--- Consegna dell'esercizio ---
Estrai senza modifiche dalla recensione di The Disaster Artist il passo che comincia con le parole "Franco ci dipinge" e si ferma dopo "che il genio.".

--- Blocco di testo ---
Che James Franco fosse un soggetto controverso lo si sapeva, basti pensare che la sua carriera si dipana dal cinema (sia davanti che dietro la macchina da presa), alla pittura, dalla scrittura all’insegnamento, a confermare ciò è però la scelta su cui è ricaduto il soggetto del suo ultimo film. Egli ha infatti deciso di dar vita, o meglio di concedere a Tommy Wiseau di realizzare il proprio sogno: andare agli Oscar. ecco l’eccentrica coppia ai Golden Globes

 

Franco ha scelto quindi di legarsi ad una figura ben più contorta della sua, quella del regista che diede alla luce il Quarto potere dei film brutti, un film talmente mal realizzato e rasentante il ridicolo da diventare cult, da far si che a 15 anni dalla sua uscita non solo ancora se ne parli, ma addirittura se ne faccia un film biografico. Franco è dunque la nostra principessa, quella che baciando il ranocchio lo tramuta in un meraviglioso principe, perché The disaster artist è questo: la trasformazione di un film aberrante in un (lasciatemi passare il termine) capolavoro. Nel 2018 sia i cinefili incalliti che hanno talmente rinunziato alle proprie vite da permettersi di guardare film in quanto tripudio dello schifo sia chi al cinema ci va solo in compagnia conoscono il nome di Tommy Wiseau.
Il film è senza dubbio alcuno la miglior opera di Franco dall’inizio della sua carriera da regista e quasi certamente anche da attore, è perciò scandalosa la sua esclusione dalla corsa agli Oscar, ma il fatto che con la questione #metoo si abbia ormai raschiato il fondo è una faccenda di cui vorrei evitar di discorrere per non infervorarmi.you are tearing me apart Academy!

La pellicola è in grado di trasportarti nel bizzarro mondo di Tommy a partire dalla nascita della sua amicizia con Greg, di farti comprendere come in un certo qual modo vi fosse del genio dietro a tutta quella follia, come la rincorsa dei propri sogni sino quasi allo sfinimento possa comunque portare ad un risultato, magari certo con un ritardo di 15 anni, ma comunque Wiseau calcherà il red carpet più ambito. Ed uso il termine mondo non a caso, in quanto egli escluso da tutto, allontanato da chiunque, nella sua solitudine decise di crearsi un sistema, un pianeta unicamente suo, del quale egli fosse il fulcro, nonché l’unico abitante: Tommy’s Planet.

Celato in una commedia leggera, a tratti comunque drammatica, si scorge anche la vera anima dello star system e di Hollywood, un mondo ben sigillato e poco propenso all’accettazione di estranei, spesso rude e crudele con i sognatori, improvvisamente disposto a concedersi laddove vi sia del denaro a disposizione.
Franco ci dipinge la nascita di un’amicizia sugellata da un sogno, ci descrive quando timidezza e follia si incontrano e decidono di invadere Los Angeles con l’ingenua speranza che la città non li fagociti per poi risputarli. Il sogno però diviene carburante per Tommy, ma freno per Greg che è costretto a rinunciare a vere occasioni pur di non abbandonare l’amico, sebbene ormai veda più in esso l’insania che il genio.

--- Dati di partenza ---
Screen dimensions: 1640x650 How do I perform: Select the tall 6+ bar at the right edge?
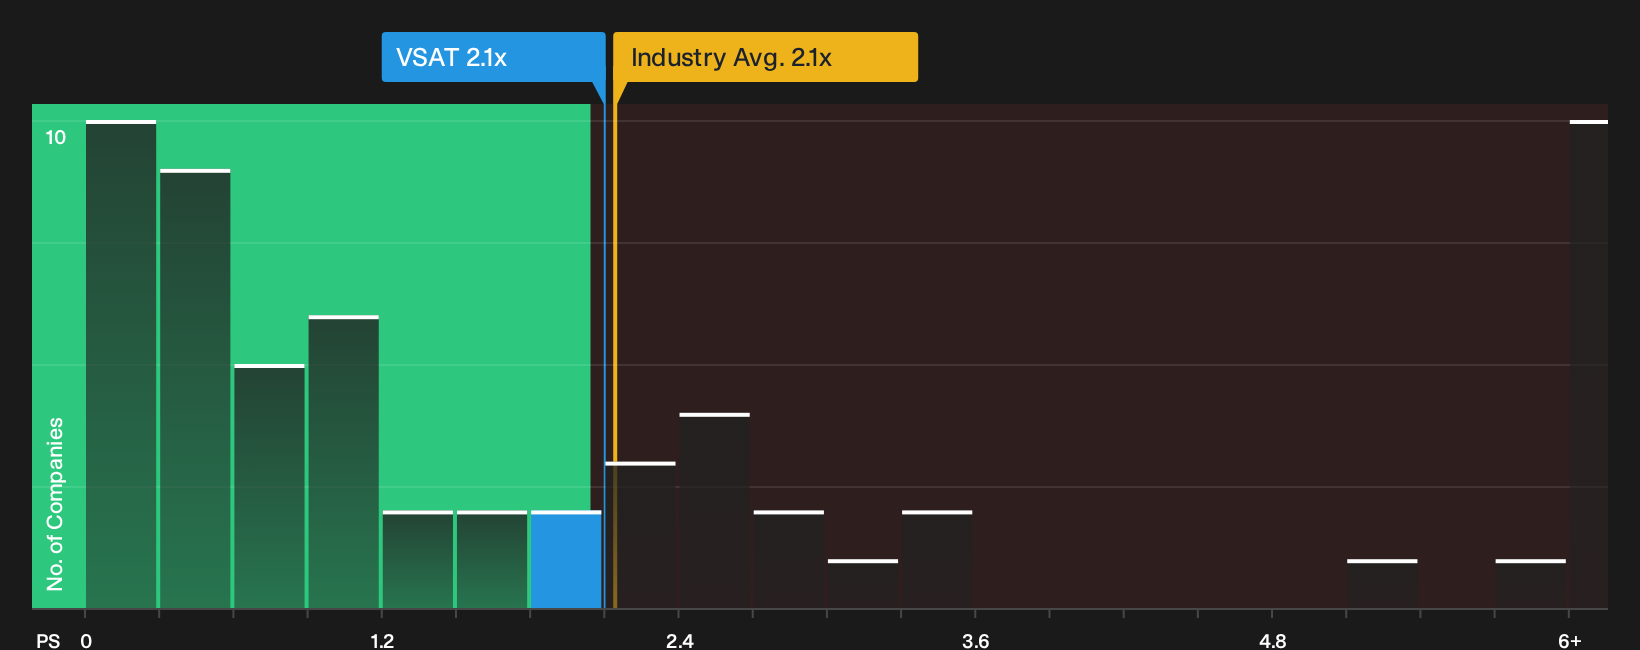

--- Risposta ---
Franco ci dipinge la nascita di un’amicizia sugellata da un sogno, ci descrive quando timidezza e follia si incontrano e decidono di invadere Los Angeles con l’ingenua speranza che la città non li fagociti per poi risputarli. Il sogno però diviene carburante per Tommy, ma freno per Greg che è costretto a rinunciare a vere occasioni pur di non abbandonare l’amico, sebbene ormai veda più in esso l’insania che il genio.